Libel tourism under the Defamation Act

Libel tourism is a term used to describe the way that some claimants choose where to file libel suits in jurisdictions thought more likely to give a more favourable result, mainly in the UK under the Defamation Act.

The Free Speech Protection Act of 2008 and 2009 were two bills aimed at addressing libel tourism by disallowing U.S. courts from enforcing libel judgments issued in foreign courts including judgments under the Defamation Act in the UK against U.S. residents, if the speech would not be libelous under American law.

Libel tourism should not be encouraged, and MPs have called for an end of the culture of tourism libel.

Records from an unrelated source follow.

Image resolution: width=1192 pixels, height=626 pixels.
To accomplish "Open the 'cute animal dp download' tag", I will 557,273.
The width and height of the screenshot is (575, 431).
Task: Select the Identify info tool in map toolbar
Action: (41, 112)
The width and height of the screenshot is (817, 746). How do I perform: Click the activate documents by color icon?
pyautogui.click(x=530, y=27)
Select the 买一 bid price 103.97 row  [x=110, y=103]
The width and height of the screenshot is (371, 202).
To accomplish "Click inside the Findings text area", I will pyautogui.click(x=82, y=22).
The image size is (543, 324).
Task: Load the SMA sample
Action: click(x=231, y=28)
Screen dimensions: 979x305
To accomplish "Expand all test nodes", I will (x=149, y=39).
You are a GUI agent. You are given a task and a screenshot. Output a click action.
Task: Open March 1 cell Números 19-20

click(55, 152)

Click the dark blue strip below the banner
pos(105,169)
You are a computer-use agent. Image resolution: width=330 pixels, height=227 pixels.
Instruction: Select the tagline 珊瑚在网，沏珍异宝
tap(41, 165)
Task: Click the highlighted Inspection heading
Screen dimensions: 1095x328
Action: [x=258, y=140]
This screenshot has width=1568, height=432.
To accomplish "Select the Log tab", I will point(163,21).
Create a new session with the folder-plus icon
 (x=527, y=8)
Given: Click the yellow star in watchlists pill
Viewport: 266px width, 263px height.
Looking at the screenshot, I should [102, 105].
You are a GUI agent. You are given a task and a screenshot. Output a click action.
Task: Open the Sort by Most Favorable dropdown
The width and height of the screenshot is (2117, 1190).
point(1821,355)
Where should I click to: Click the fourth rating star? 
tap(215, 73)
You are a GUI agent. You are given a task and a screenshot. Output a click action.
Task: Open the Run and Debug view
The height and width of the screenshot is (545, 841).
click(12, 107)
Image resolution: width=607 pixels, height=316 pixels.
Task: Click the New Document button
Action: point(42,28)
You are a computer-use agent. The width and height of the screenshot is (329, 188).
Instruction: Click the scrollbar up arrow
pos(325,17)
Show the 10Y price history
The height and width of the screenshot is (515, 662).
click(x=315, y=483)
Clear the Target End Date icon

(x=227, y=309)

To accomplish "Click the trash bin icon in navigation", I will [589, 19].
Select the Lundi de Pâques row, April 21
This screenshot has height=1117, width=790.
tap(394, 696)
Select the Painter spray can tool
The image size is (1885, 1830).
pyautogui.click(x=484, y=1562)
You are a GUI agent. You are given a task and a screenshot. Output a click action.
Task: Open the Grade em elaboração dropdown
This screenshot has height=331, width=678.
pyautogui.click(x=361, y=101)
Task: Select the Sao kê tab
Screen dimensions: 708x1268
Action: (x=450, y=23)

Applicants are using the favourable provisions in the Defamation Act to sue the defendant in the UK courts, and the courts of England and Wales are accepting jurisdiction in these cases.

There has been criticism about the amount of damages given in a defamation claim under the Defamation Act. Juries when awarding damages are told about the awards in previous cases and therefore they will push to the limit of what was awarded before. In John & MGN Ltd, the Court of Appeal laid down rules to constrain the jury’s discretion, and give more comprehensive advice before juries decide any claim under the Defamation Act.

We might start seeing a change in the claimant friendly defamation provisions under the Defamation Act, as a result of the bad reputation the UK has received from many countries worldwide especially the USA who had to pass a new bill to stop judgments made by the courts of England and Wales using the Defamation Act being enforced in the USA.